Improving staff wellbeing and happiness, and building a stronger business are one and the same thing. While a happy workforce is a noble aim in itself, the byproducts have many commercial benefits:

  • Sickness - One in four sick days are a direct result of overwork. A four-day week would reduce sickness-related absences and presenteeism.
  • Retention - Replacing a single staff member costs £30,000. A four-day week is a tangible incentive to improve retention, reducing costs and disruption.
  • Innovation - Rested minds are more creative and more likely to imagine and discover new and better ways to run your business..
  • Recruitment - A four-day makes your organisation stand out from others in the field and more attractive to talent.
​​ Increasingly, a company's image is a key aspect of its success. A four-day week is a great way to create a brand that shows your customers that you are a forward-thinking, ethical and socially responsible company:
  • Sustainability - Reduce the ecological footprint of your organisation by reducing commuting, and carbon-intensive consumption patterns like buying packaged sandwiches and take away coffees.
  • Care Friendly - Whether for a young child, an elderly parent, or someone else with caring needs, having time away from work to care for those closest to you is of growing importance in our society.
  • Gender Equality - Women are far more likely to take an unequal share of caring responsibilities, often locking them out of full time, secure, well-paid work. A four-day week creates time for all workers to take on their fair share of caring.
It is increasingly recognised that a positive company culture is key to a successful business. A four-day week is a powerful way to shape a positive ethos in the workplace:
  • Awareness - A greater awareness of workload and time management amongst staff is critical to scheduling, budgeting and delivering time-dependent projects.
  • Balance - Throwing everything you have at a project is, in the long-term, self-defeating. Learning to balance work alongside other aspects of life encourages sustainable and consistent performance.
  • Richness - What we do outside of work inevitably feeds into our work. Time to follow our interests, socialise and gain new skills and knowledge, allows staff to return to work with enthusiasm and vitality.

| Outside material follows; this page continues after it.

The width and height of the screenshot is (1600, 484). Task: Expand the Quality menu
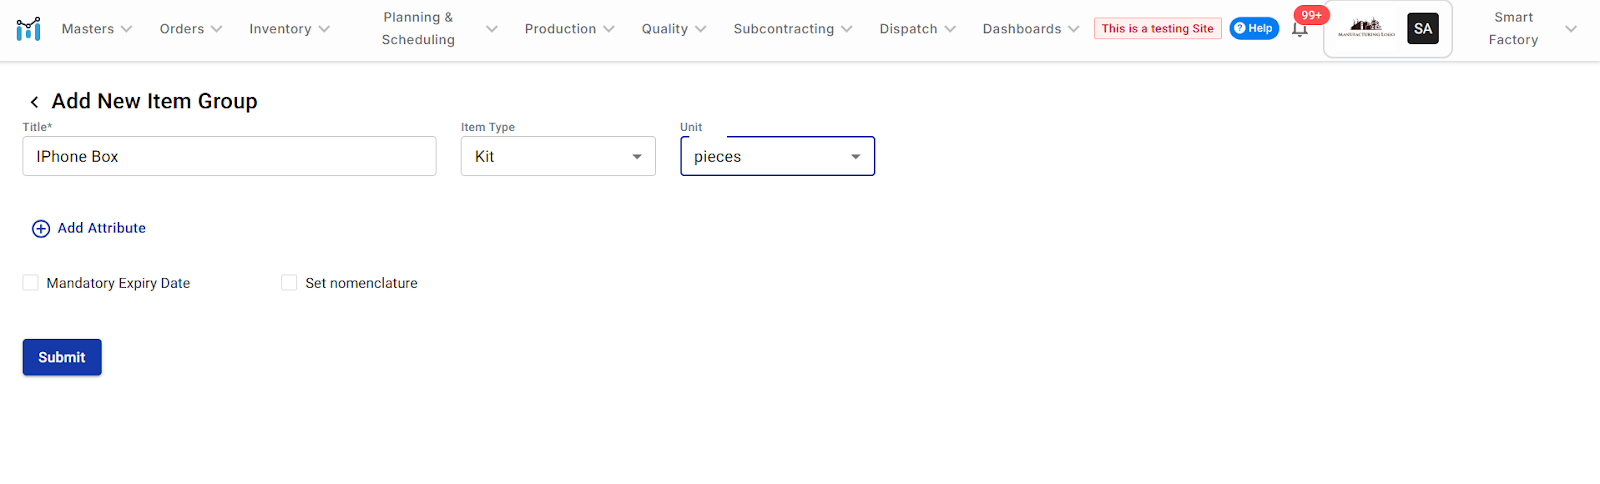[x=673, y=29]
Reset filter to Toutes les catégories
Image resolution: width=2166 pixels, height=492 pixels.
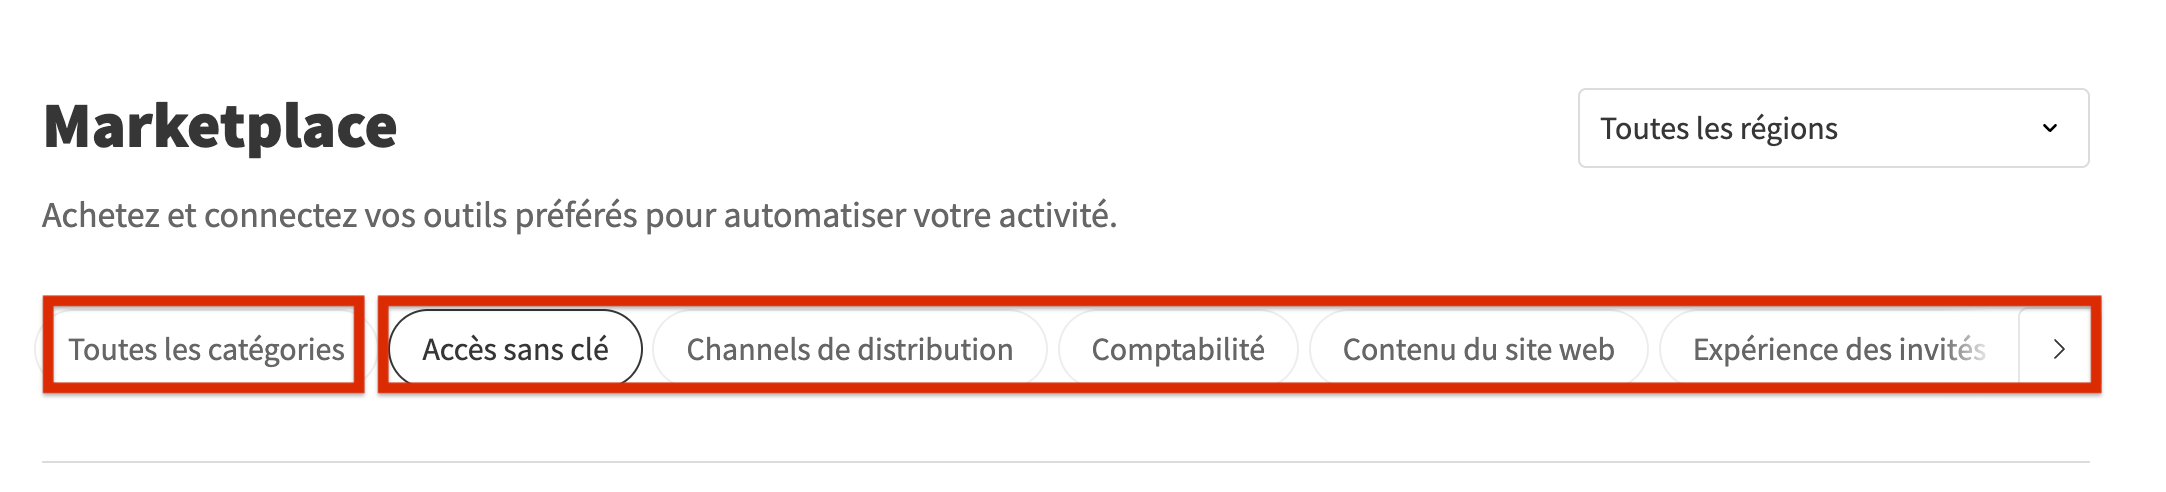206,349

How to Implement a Four-day Week in Your Organisation


  • Consider the 'Change Curve' - While some relish it, to many people change is difficult. Through effective communication of what to expect and what the benefits will be, this journey can be made much easier.
  • Launch a scoping exercise with staff first to find out how it could be implemented and why the company is deciding to do it - it’s important to have these questions addressed before going ahead.
  • Get buy-in from staff as early as possible by launching a full consultation beforehand.
  • If there are concerns about going straight for a permanent commitment, launch a 6 month trial first. Each organisation is different, and any challenges and/or issues to be overcome that arise from a shorter working week will vary. An organisation-specific trial, designed collaboratively with staff and management, will answer the question of how a four-day week can be the best way forward for the specific firm in question.
  • Assess processes and results - If your organisation has taken the plunge and started implementing the four-day week, monitoring its implementation is an effective way of addressing bumps in the road as they arise: is the shift working? And if not, why not? Based on this analysis, organisations can then decide whether to make the move permanent and/or expand the scheme to their entire workforce.